Tanggap Darurat, Pelindo Setop Aktivitas Terminal Petikemas Pantoloan

Sebarkan artikel ini
Gambar udara Pelabuhan Pantoloan Palu. Dok: Pelindo Regional 4 Pantoloan

AKTIVITAS operasional di Terminal Petikemas (TPK) Pantoloan, Sulawesi Tengah, berhenti sementara menyusul gempa bumi darat berkekuatan Magnitudo 6,7 yang mengguncang wilayah Palu dan sekitarnya, Selasa (16/6/2026).

Pelindo Regional 4 mengambil langkah ini sebagai prosedur tanggap darurat demi memastikan keselamatan pekerja dan pengguna jasa pelabuhan.

Executive Director 4 Pelindo Regional 4, Abdul Azis, menegaskan bahwa penghentian operasional sementara merupakan prioritas utama perusahaan dalam mitigasi risiko bencana, meskipun hasil pemeriksaan awal menunjukkan tidak ada korban jiwa ataupun kerusakan masif pada fasilitas pelabuhan.

“Kami menghentikan seluruh aktivitas operasional sesaat setelah gempa untuk memberikan ruang bagi tim melakukan inspeksi menyeluruh. Hasil pemeriksaan awal mengonfirmasi tidak ada korban jiwa maupun kerusakan signifikan yang mengganggu integritas fasilitas pelabuhan,” ujarnya dalam siaran pers yang Eranesia.id terima.

Saat guncangan terjadi pada pukul 11.27 WITA, seluruh pekerja di area TPK Pantoloan kelolaan PT Pelabuhan Indonesia (Persero) ini langsung menyelamatkan diri keluar sesuai standar keselamatan (K3) yang berlaku.

Guna memastikan kelaikan fasilitas sebelum operasional kembali buka, Tim Health, Safety, Security, and Environment (HSSE) bersama petugas teknis langsung menyisir seluruh area vital pelabuhan.

General Manager Pelindo Regional 4 Pantoloan, Chaerur Rijal, merincikan bahwa tim teknis memeriksa secara detail komponen fasilitas dermaga dan lapangan penumpukan petikemas.

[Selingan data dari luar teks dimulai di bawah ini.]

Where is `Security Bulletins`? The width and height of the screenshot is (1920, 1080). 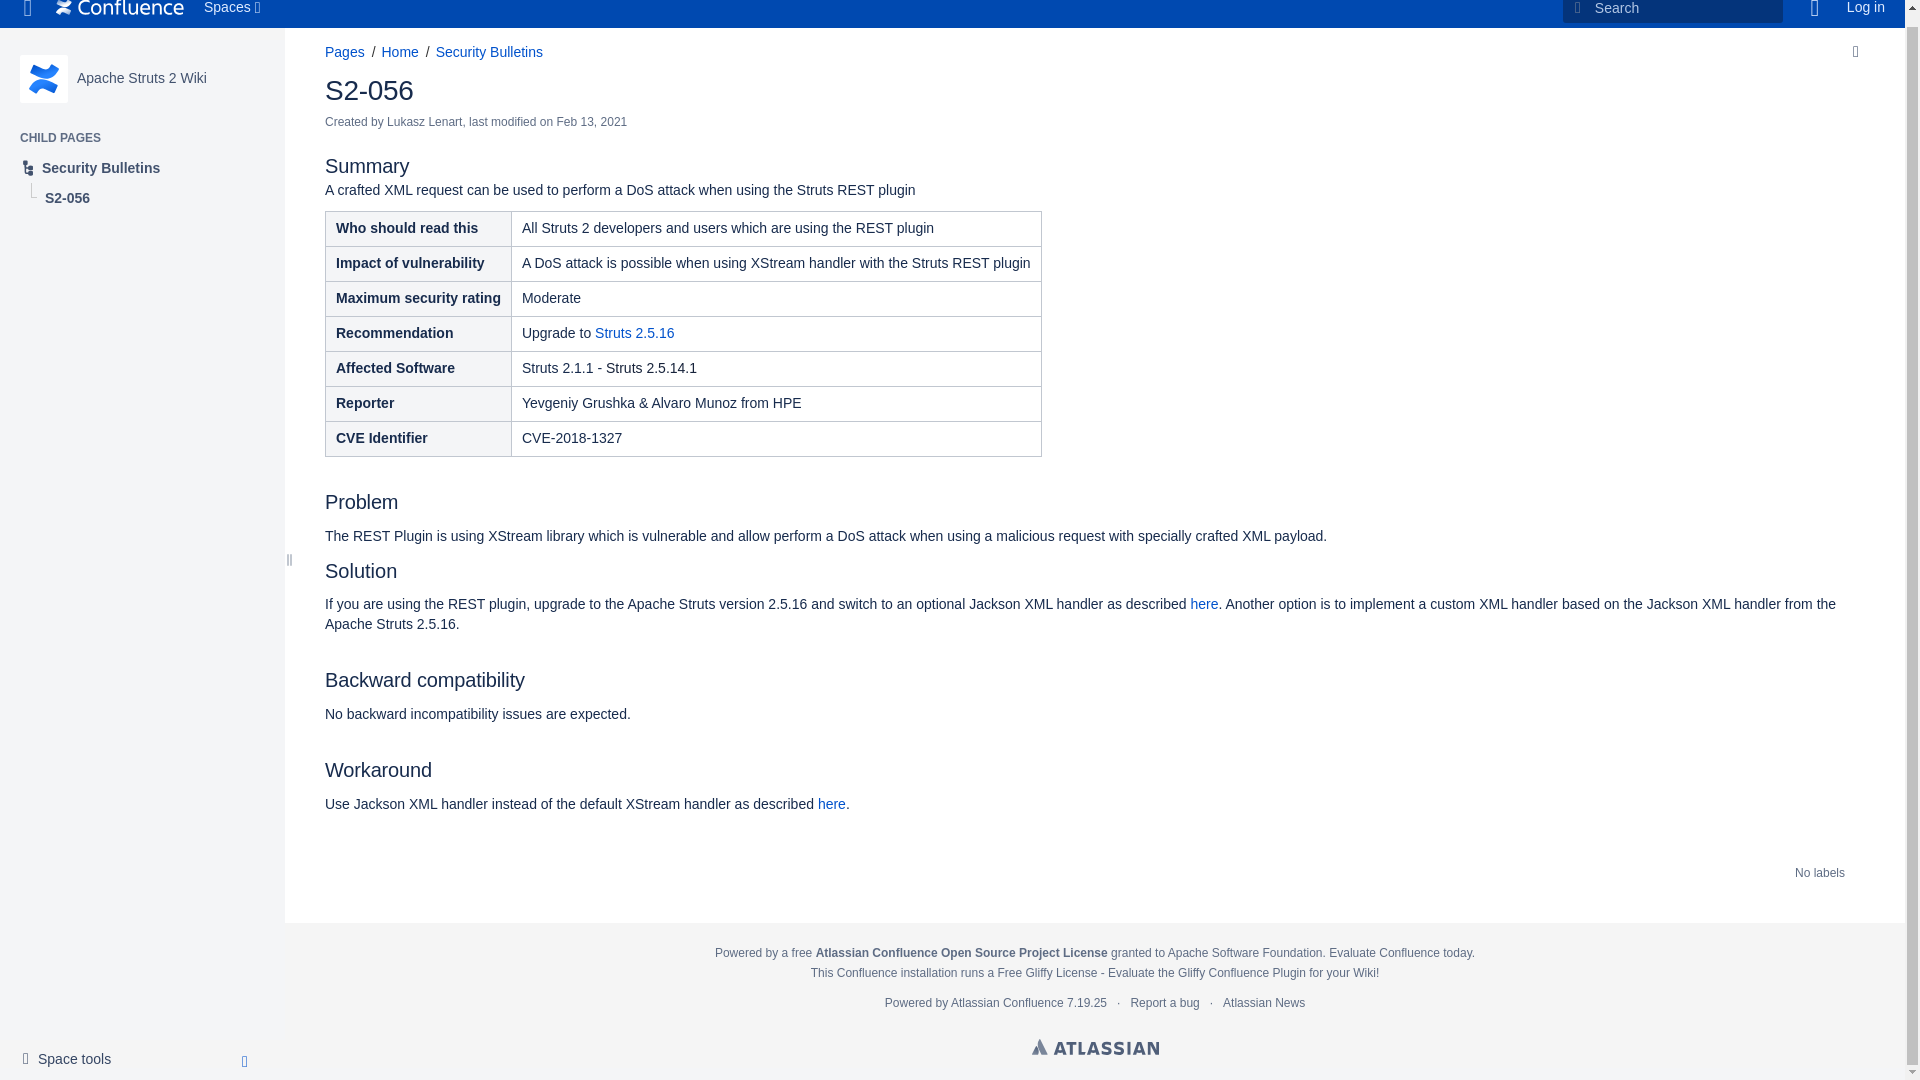
Security Bulletins is located at coordinates (1815, 14).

Pemeriksaan juga menyasar peralatan berat bongkar muat (crane), bangunan operasional, serta utilitas pendukung pelabuhan.

“Hasil inspeksi menunjukkan kondisi fasilitas terminal secara umum aman dan kami tidak menemukan kerusakan struktural yang berdampak pada keselamatan operasional. Namun, kami tetap melakukan monitoring lanjutan sebagai langkah antisipatif,” ungkapnya.

Saat ini, situasi di TPK Pantoloan dalam kondisi aman dan terkendali.

Manajemen Pelindo terus berkoordinasi ketat dengan otoritas kebencanaan dan pihak berwenang untuk memantau potensi gempa susulan, sebelum memutuskan untuk mengaktifkan kembali pelayanan kepelabuhanan secara normal.